Aim of the task
Each line from the first line of the entries through the line holding "Aménager (25, 1697)" is to be restated word for word; nothing else, and no picture, belongs in the answer.

[Records from a collection]
_____

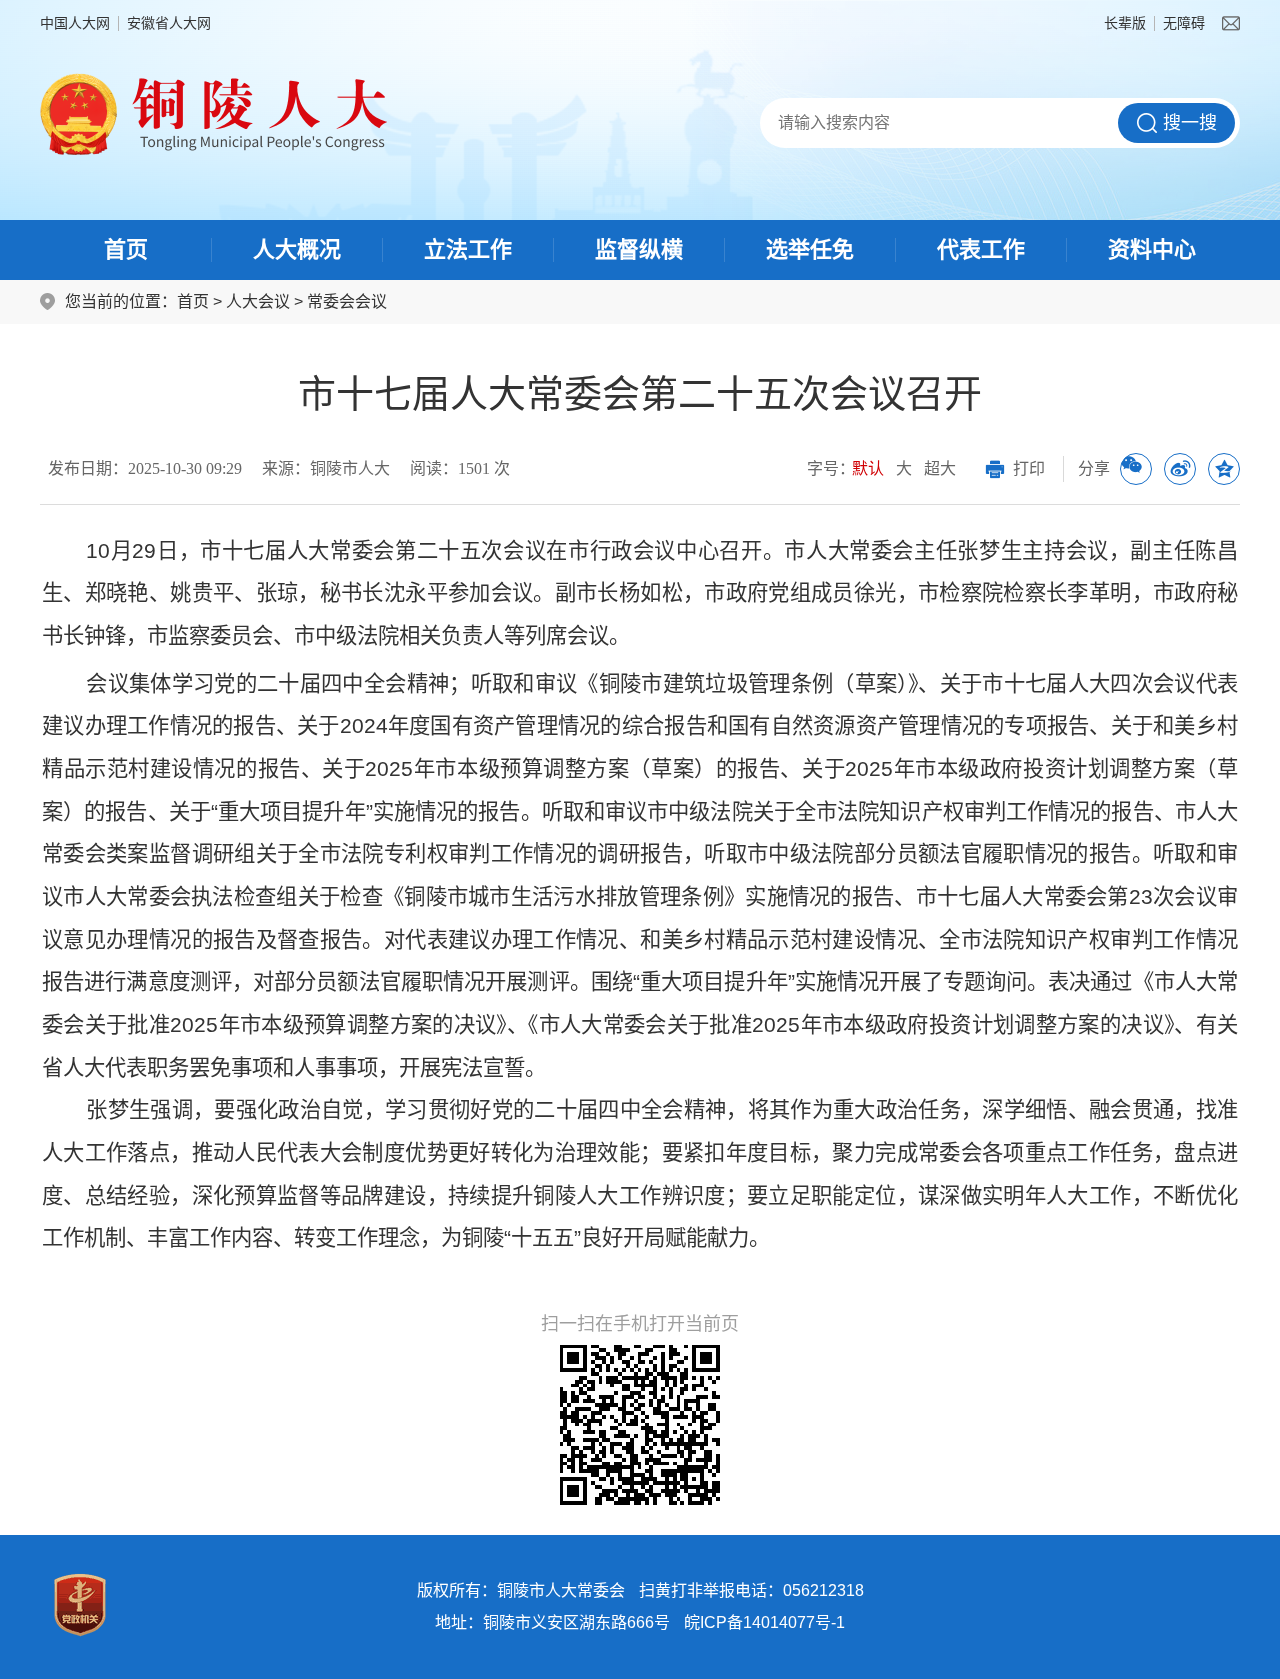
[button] (1125, 23)
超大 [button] (940, 468)
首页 (126, 249)
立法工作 (468, 249)
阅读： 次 (460, 468)
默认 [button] (868, 468)
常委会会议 (347, 301)
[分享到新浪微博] (1180, 469)
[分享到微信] (1136, 469)
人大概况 (297, 249)
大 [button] (904, 468)
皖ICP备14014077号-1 (764, 1622)
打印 (1029, 468)
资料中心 (1152, 249)
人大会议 (258, 301)
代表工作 (981, 249)
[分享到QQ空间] (1224, 469)
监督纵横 (639, 249)
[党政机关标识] (80, 1605)
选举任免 (810, 249)
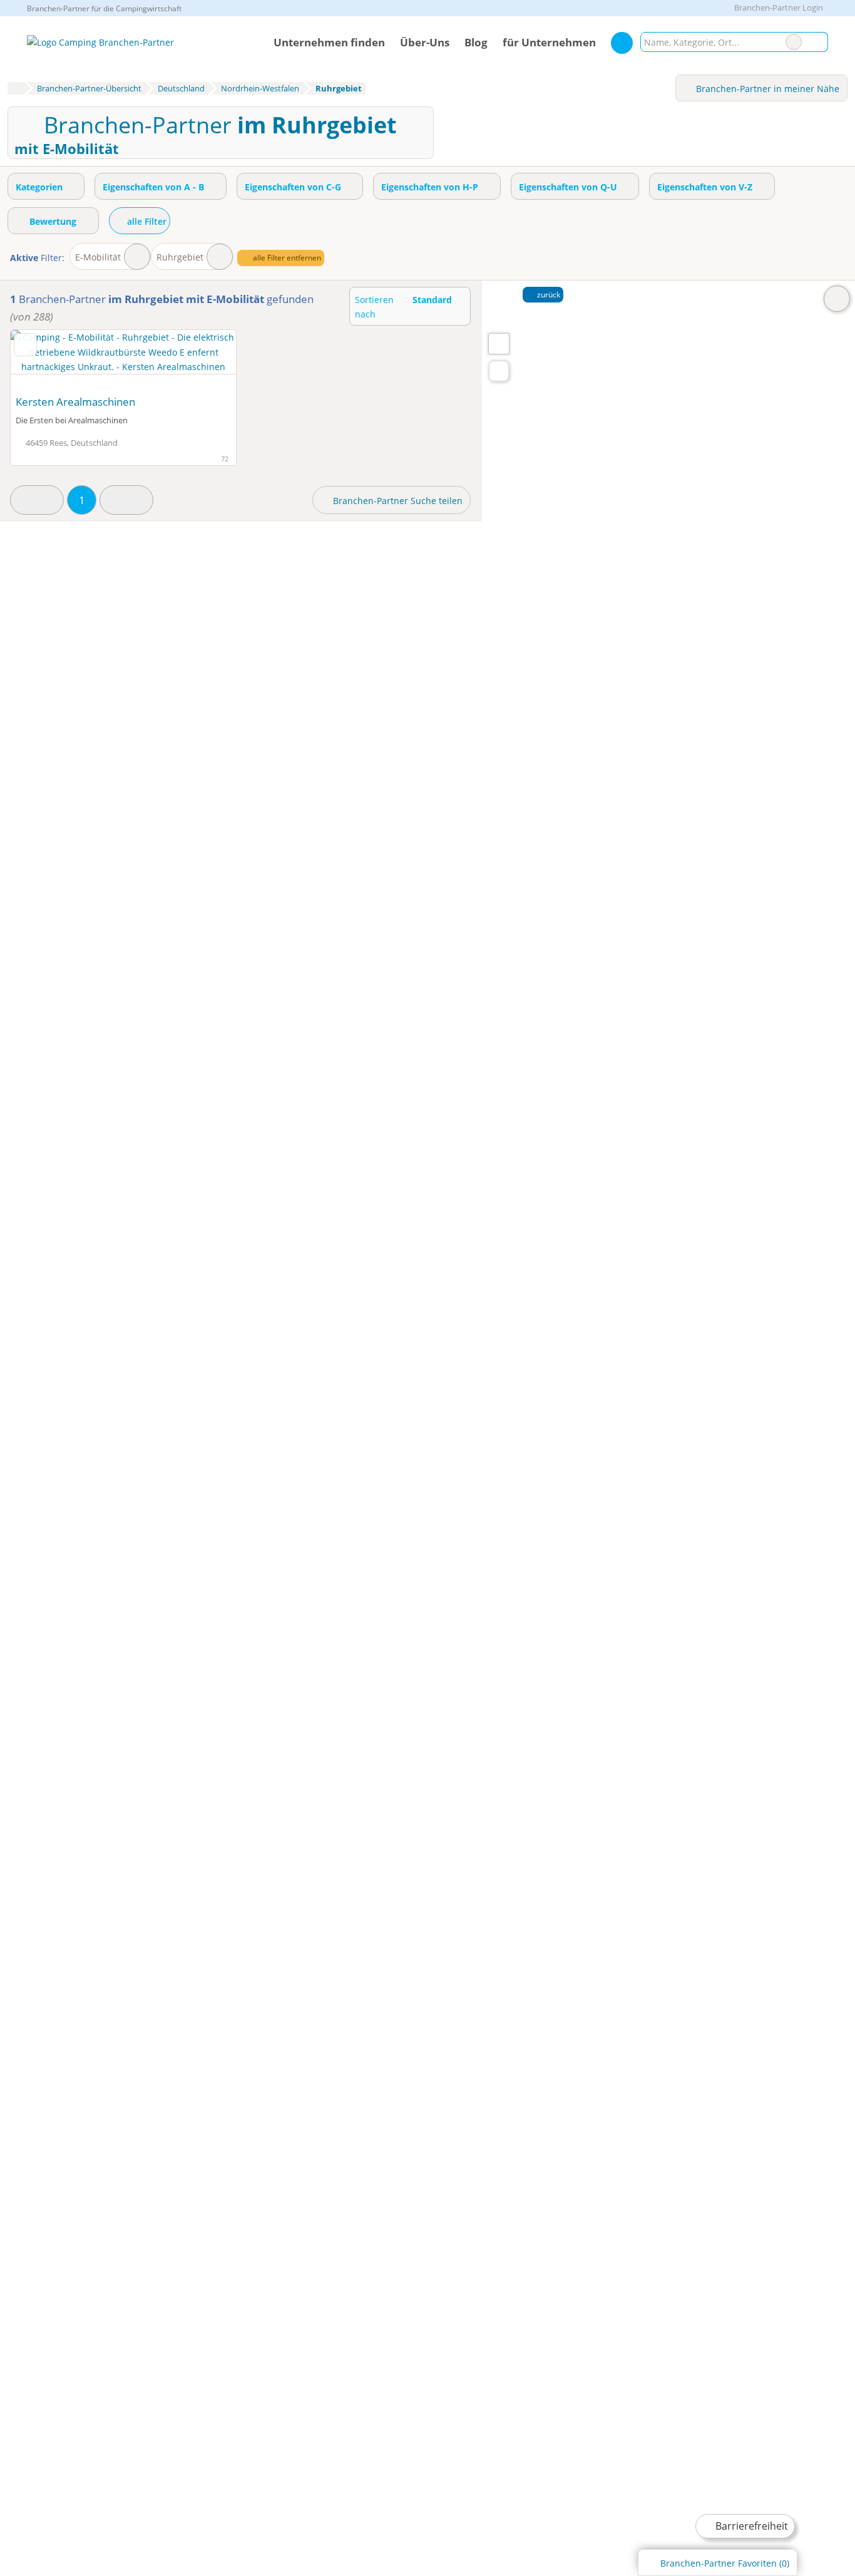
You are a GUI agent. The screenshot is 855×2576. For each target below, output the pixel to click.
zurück (547, 294)
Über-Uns (424, 42)
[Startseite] (16, 88)
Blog (476, 42)
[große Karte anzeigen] (498, 343)
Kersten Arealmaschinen (75, 401)
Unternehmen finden (329, 42)
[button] (37, 500)
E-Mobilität (98, 257)
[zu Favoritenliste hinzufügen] (25, 344)
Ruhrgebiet (179, 257)
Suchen (818, 42)
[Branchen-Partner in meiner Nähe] (499, 371)
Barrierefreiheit (750, 2526)
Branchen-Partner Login (777, 7)
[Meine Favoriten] (621, 42)
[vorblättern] (204, 359)
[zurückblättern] (42, 359)
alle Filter (145, 221)
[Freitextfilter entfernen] (794, 42)
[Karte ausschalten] (837, 299)
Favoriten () (724, 2563)
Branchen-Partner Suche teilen (396, 501)
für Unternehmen (549, 42)
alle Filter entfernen (286, 257)
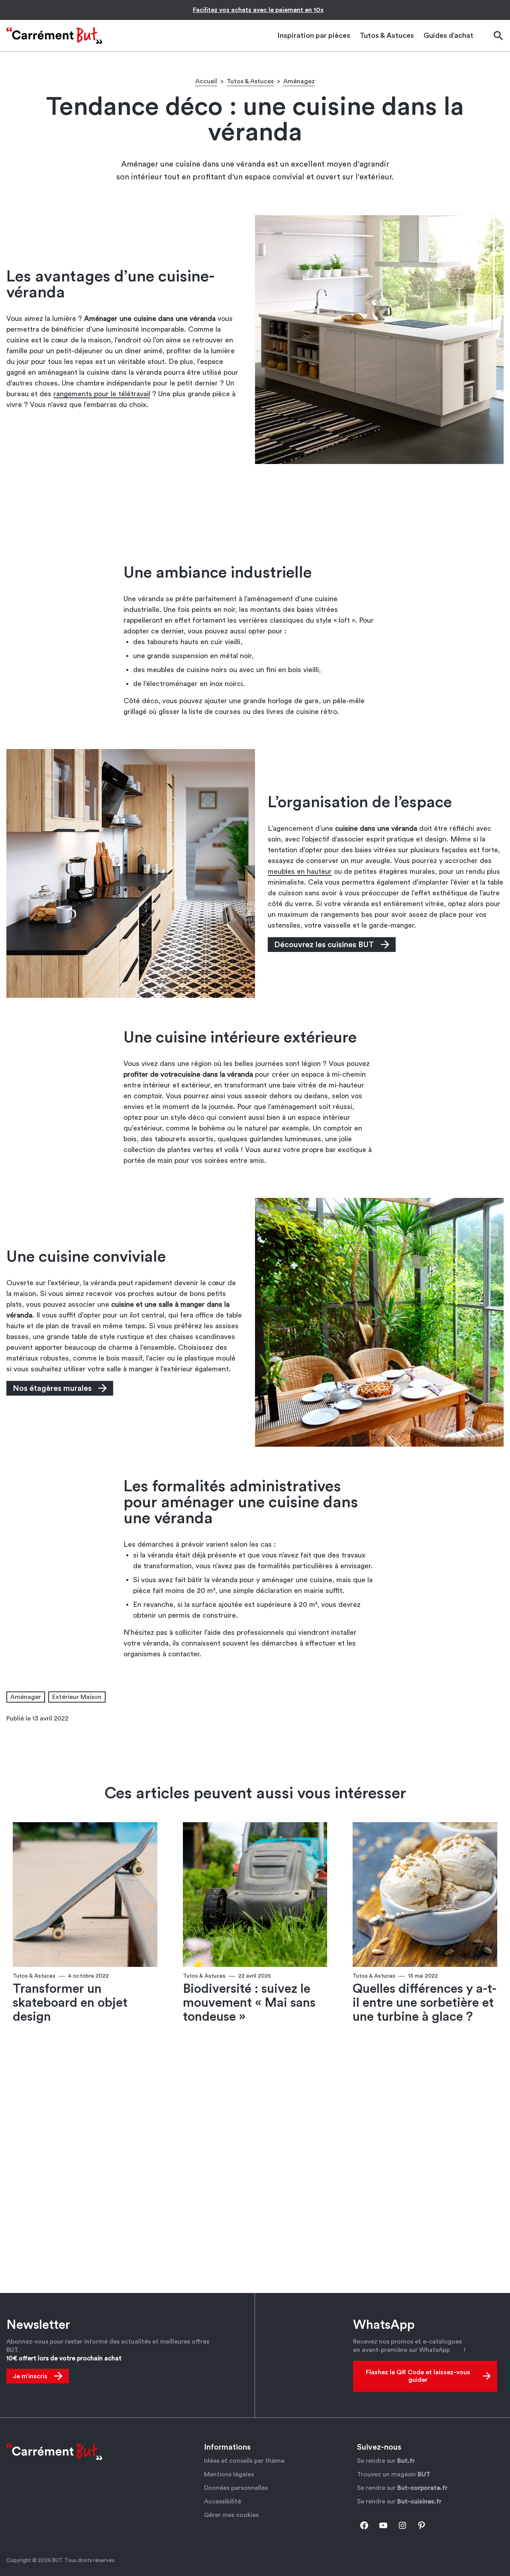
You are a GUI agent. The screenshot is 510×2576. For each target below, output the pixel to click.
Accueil (206, 81)
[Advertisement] (255, 514)
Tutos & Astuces (250, 81)
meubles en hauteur (300, 871)
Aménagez (299, 81)
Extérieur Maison (77, 1697)
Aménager (25, 1697)
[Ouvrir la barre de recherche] (498, 35)
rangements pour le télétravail (101, 393)
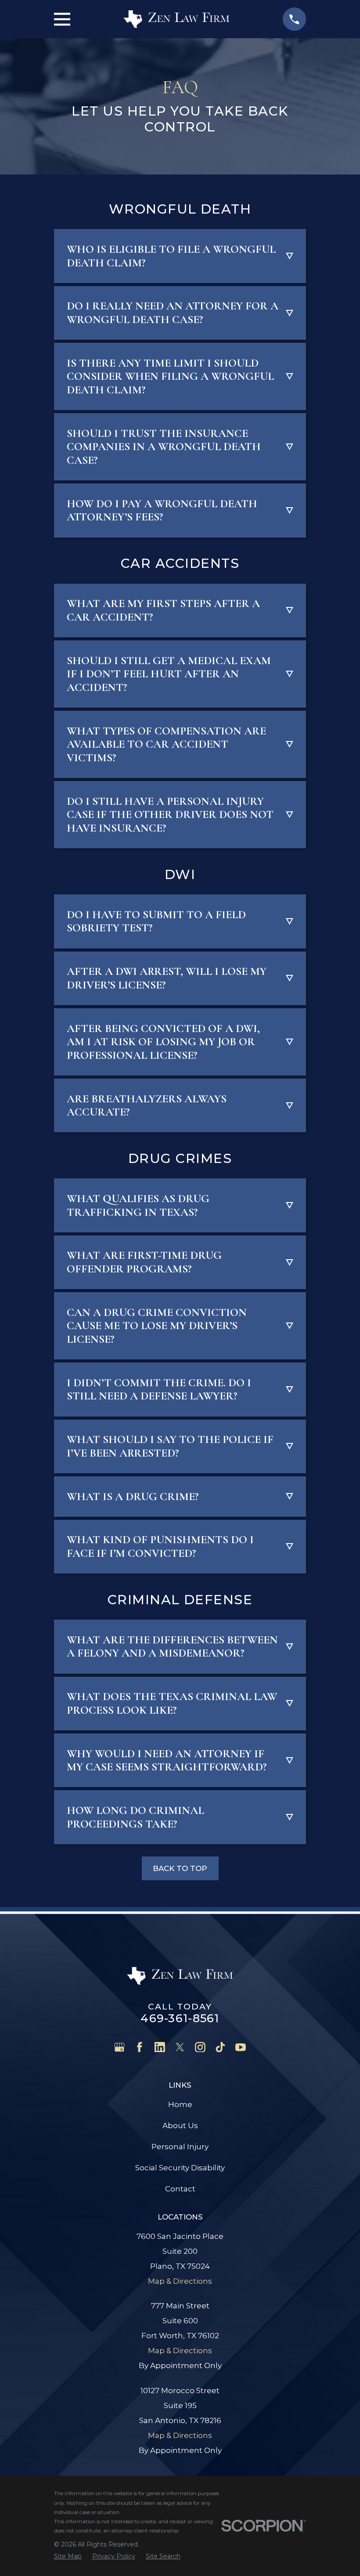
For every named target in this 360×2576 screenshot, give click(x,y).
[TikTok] (220, 2047)
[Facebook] (139, 2047)
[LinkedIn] (160, 2047)
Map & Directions (180, 2281)
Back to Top (180, 1868)
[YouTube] (240, 2047)
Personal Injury (180, 2146)
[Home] (176, 19)
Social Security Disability (180, 2167)
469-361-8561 (179, 2018)
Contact (180, 2188)
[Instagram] (200, 2047)
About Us (180, 2125)
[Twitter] (180, 2047)
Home (180, 2104)
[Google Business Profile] (119, 2047)
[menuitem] (68, 2556)
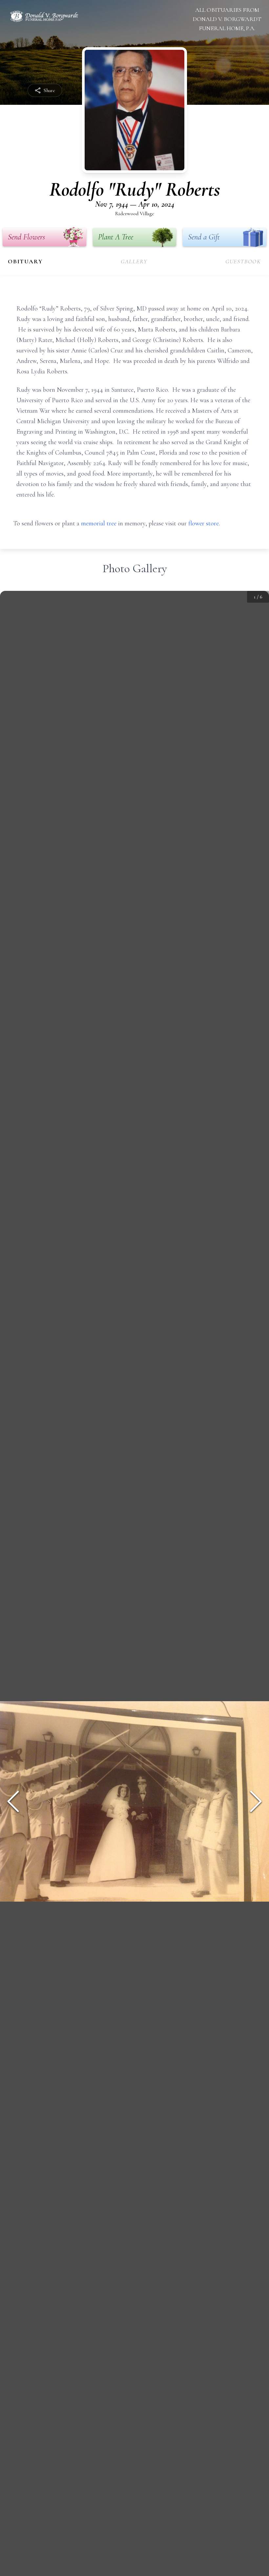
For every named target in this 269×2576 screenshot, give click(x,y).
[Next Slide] (256, 1801)
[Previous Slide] (13, 1801)
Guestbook (243, 261)
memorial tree (98, 523)
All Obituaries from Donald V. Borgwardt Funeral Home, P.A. (227, 19)
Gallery (134, 261)
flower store (203, 523)
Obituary (25, 261)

_____

Answer to this problem
[button] (1125, 23)
超大 [button] (940, 468)
首页 (126, 249)
立法工作 (468, 249)
阅读： 次 (460, 468)
默认 [button] (868, 468)
常委会会议 (347, 301)
[分享到新浪微博] (1180, 469)
[分享到微信] (1136, 469)
人大概况 (297, 249)
大 [button] (904, 468)
皖ICP备14014077号-1 (764, 1622)
打印 (1029, 468)
资料中心 (1152, 249)
人大会议 (258, 301)
代表工作 (981, 249)
[分享到QQ空间] (1224, 469)
监督纵横 (639, 249)
[党政机关标识] (80, 1605)
选举任免 (810, 249)
You are a GUI agent. The screenshot is 855×2576. For each target below, output the pixel to click.
zurück (547, 294)
Über-Uns (424, 42)
[Startseite] (16, 88)
Blog (476, 42)
[große Karte anzeigen] (498, 343)
Kersten Arealmaschinen (75, 401)
Unternehmen finden (329, 42)
[button] (37, 500)
E-Mobilität (98, 257)
[zu Favoritenliste hinzufügen] (25, 344)
Ruhrgebiet (179, 257)
Suchen (818, 42)
[Branchen-Partner in meiner Nähe] (499, 371)
Barrierefreiheit (750, 2526)
Branchen-Partner Login (777, 7)
[Meine Favoriten] (621, 42)
[vorblättern] (204, 359)
[zurückblättern] (42, 359)
alle Filter (145, 221)
[Freitextfilter entfernen] (794, 42)
[Karte ausschalten] (837, 299)
Favoriten () (724, 2563)
Branchen-Partner Suche teilen (396, 501)
für Unternehmen (549, 42)
alle Filter entfernen (286, 257)
You are a GUI agent. The screenshot is 510×2576. For each target below, output the pixel to click.
Accueil (206, 81)
[Advertisement] (255, 514)
Tutos & Astuces (250, 81)
meubles en hauteur (300, 871)
Aménagez (299, 81)
Extérieur Maison (77, 1697)
Aménager (25, 1697)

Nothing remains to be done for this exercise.